The article you cited makes a distinction between arousal (wakefulness) and awareness. Awareness is the subject in this thread. The article you linked didn't actually present any evidence of awareness. Neither subjective or objective. It said absolutely nothing about how awareness was being measured.
That is not what the article said at all.
"Consciousness is generally thought of as being comprised of two critical components - arousal and awareness."
Then later:
"Researchers had already shown that arousal is likely regulated by the brainstem - the portion of the brain that links up with the spinal cord - seeing as it regulates when we sleep and wake, and our heart rate and breathing.
Awareness has been more elusive. Researchers have long thought that it resides somewhere in the cortex - the outer layer of the brain - but no one has been able to pinpoint where.
The Harvard team identified not only the specific brainstem region linked to arousal, but also two cortex regions, that all appear to work together to form consciousness.
To figure this out, the team analysed 36 patients in hospital with brainstem lesions - 12 of them were in a coma (unconscious) and 24 were defined as being conscious.
The researchers then mapped their brainstems to figure out if there was one particular region that could explain why some patients had maintained consciousness despite their injuries, while others had become comatose.
What they found was one small area of the brainstem - known as the rostral dorsolateral pontine tegmentum - that was significantly associated with coma. Ten out of the 12 unconscious patients had damage in this area, while just one out of the 24 conscious patients did.
That suggests that this tiny region of the brainstem is important for consciousness, but it's not the full story.
To figure out which other parts of the brain were fully connected to this region, the team looked at a brain map - or connectome - of a healthy human brain, which shows all the different connections that we know of so far in our brains (you can see a connectome in the image at the top of this story).
They identified two areas in the cortex that were linked up to the rostral dorsolateral pontine tegmentum, and were most likely to play a role in regulating consciousness. One was in the left, ventral, anterior insula (AI), and the other was in the pregenual anterior cingulate cortex (pACC).
Both of these regions have been linked by previous studies to arousal and awareness, but this is the first time they've been connected to the brainstem.

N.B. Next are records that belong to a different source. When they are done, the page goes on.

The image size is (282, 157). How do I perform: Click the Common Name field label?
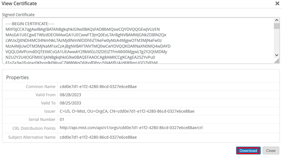[40, 86]
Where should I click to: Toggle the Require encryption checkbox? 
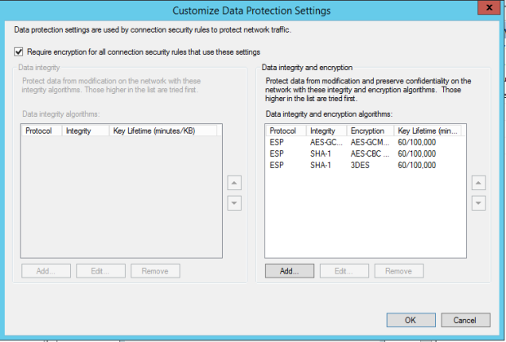tap(19, 51)
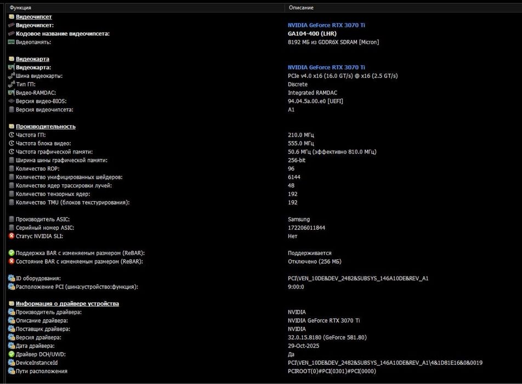Select the DeviceInstanceId row

click(37, 363)
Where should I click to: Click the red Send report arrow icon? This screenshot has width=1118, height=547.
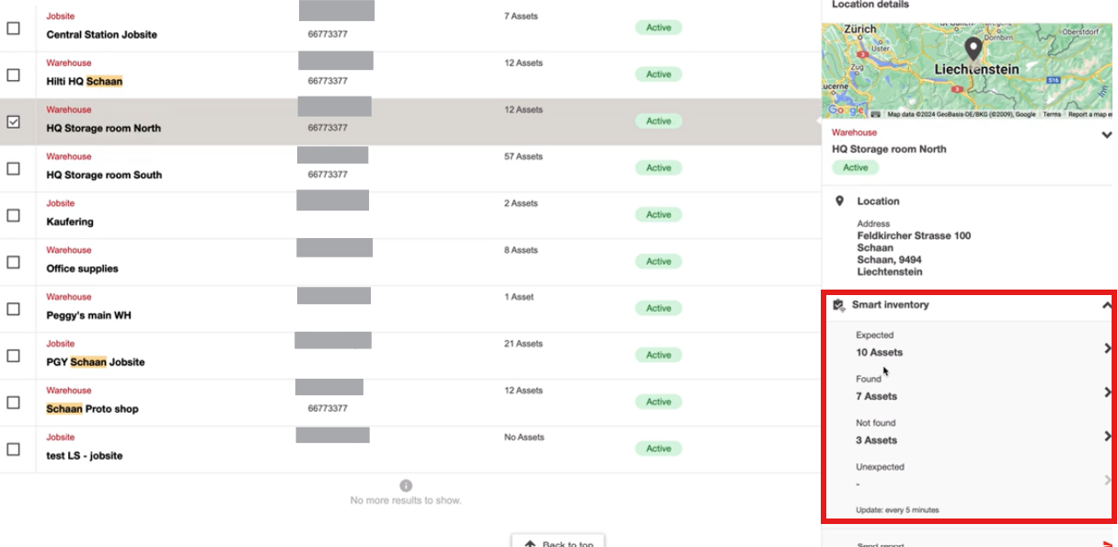(x=1108, y=544)
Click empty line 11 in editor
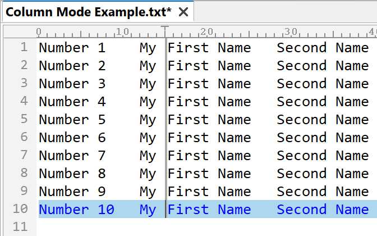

The team double-checked their work by looking at fMRI scans of 45 patients in comas or vegetative states, and showed that all of them had the network between these three regions disrupted."
This sounds, to my laymen ears, as if they are looking at objective, medical evidence for biological underpinnings of "consciousness". Now, if you are saying that awareness isn't
measured at all by the study, I would point to the last paragraph and say that comas and vegetative states are a lack of awareness. If you disagree with that, then I'm not sure what else to say except that we've reached an impasse.